Your task:
Reproduce the material word for word, starting at its first line and ending with the line that contains "Action: 86,132", with both included.

Working data:
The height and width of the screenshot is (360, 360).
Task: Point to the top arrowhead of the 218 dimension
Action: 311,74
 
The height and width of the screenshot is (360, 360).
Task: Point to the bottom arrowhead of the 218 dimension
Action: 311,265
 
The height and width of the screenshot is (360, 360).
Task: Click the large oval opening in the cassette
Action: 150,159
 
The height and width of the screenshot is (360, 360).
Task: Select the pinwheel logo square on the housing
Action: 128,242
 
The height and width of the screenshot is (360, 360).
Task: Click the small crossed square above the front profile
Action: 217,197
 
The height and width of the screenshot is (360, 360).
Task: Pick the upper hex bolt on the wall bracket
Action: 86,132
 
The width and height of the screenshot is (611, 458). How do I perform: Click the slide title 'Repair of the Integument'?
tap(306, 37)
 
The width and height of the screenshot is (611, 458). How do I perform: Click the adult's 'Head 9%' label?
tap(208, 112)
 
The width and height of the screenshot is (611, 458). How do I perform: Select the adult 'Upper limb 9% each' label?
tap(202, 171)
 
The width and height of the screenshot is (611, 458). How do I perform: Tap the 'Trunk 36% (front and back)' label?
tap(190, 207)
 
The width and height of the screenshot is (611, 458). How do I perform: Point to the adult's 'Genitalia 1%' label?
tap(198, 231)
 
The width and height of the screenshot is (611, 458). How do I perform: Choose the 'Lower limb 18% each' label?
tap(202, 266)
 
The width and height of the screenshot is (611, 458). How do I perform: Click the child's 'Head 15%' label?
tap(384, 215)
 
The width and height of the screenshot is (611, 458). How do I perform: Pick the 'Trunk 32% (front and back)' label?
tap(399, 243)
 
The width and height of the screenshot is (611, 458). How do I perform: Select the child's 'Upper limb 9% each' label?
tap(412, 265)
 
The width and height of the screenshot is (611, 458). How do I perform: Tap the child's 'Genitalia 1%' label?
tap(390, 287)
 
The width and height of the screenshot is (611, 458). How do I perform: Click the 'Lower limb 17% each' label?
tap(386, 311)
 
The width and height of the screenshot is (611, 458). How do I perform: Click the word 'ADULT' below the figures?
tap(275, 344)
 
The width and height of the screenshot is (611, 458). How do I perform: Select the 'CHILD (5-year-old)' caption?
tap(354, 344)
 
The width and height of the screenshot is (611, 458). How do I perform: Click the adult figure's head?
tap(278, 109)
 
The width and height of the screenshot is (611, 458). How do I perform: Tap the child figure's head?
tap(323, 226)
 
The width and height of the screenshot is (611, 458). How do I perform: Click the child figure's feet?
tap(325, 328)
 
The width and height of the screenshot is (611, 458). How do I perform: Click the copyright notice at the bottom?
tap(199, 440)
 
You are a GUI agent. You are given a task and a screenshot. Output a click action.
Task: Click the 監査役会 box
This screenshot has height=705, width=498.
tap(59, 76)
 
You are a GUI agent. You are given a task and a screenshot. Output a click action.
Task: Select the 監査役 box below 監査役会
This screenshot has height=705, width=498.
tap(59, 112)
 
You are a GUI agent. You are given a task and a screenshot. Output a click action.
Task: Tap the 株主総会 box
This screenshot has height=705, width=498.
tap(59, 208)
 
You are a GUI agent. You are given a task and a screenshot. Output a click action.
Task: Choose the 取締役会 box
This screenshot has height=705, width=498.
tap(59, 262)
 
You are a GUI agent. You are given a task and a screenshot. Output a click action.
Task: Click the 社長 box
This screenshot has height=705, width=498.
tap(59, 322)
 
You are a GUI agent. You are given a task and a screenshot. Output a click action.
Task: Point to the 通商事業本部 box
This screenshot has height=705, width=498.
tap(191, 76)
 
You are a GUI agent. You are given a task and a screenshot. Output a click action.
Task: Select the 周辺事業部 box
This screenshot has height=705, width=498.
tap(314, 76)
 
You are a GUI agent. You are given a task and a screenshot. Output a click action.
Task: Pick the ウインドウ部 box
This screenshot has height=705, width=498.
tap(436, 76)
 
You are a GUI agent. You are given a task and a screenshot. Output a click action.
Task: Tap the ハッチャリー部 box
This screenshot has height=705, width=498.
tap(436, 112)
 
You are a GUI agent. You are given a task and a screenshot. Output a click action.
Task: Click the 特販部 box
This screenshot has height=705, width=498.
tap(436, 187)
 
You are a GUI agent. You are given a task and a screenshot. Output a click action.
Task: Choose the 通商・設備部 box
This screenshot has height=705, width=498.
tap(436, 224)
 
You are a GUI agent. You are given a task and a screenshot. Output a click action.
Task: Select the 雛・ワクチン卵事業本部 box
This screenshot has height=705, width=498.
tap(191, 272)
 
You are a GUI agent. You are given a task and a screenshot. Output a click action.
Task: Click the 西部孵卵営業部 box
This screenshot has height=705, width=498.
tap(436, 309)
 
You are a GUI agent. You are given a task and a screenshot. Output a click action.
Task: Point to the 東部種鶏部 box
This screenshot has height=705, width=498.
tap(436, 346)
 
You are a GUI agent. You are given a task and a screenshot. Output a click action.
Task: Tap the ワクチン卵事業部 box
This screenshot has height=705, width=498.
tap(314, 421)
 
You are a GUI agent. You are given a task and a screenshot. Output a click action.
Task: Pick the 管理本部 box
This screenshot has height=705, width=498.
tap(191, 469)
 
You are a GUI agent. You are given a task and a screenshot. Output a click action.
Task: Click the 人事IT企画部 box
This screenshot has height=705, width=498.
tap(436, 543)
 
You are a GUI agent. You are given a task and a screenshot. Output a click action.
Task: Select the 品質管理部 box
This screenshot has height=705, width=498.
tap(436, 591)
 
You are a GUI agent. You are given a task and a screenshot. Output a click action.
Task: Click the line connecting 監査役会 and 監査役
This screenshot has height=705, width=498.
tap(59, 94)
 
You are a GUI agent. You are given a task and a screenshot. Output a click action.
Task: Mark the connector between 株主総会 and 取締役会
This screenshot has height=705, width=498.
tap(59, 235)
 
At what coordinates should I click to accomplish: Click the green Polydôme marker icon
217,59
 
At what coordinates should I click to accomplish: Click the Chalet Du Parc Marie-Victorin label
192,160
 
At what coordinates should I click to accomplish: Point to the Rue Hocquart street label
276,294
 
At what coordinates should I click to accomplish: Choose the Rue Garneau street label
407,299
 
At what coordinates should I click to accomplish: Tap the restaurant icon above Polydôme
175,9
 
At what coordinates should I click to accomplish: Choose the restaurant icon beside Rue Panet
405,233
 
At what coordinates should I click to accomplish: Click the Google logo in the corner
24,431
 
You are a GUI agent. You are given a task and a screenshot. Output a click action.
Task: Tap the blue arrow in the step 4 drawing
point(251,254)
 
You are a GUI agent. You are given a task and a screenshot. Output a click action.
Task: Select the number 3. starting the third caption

Expected output:
The height and width of the screenshot is (360, 360).
Task: Point to the top arrowhead of the 218 dimension
Action: 311,74
 
The height and width of the screenshot is (360, 360).
Task: Point to the bottom arrowhead of the 218 dimension
Action: 311,265
 
The height and width of the screenshot is (360, 360).
Task: Click the large oval opening in the cassette
Action: 150,159
 
The height and width of the screenshot is (360, 360).
Task: Select the pinwheel logo square on the housing
Action: 128,242
 
The height and width of the screenshot is (360, 360).
Task: Click the small crossed square above the front profile
Action: 217,197
 
The height and width of the screenshot is (360, 360).
Task: Pick the upper hex bolt on the wall bracket
Action: 86,132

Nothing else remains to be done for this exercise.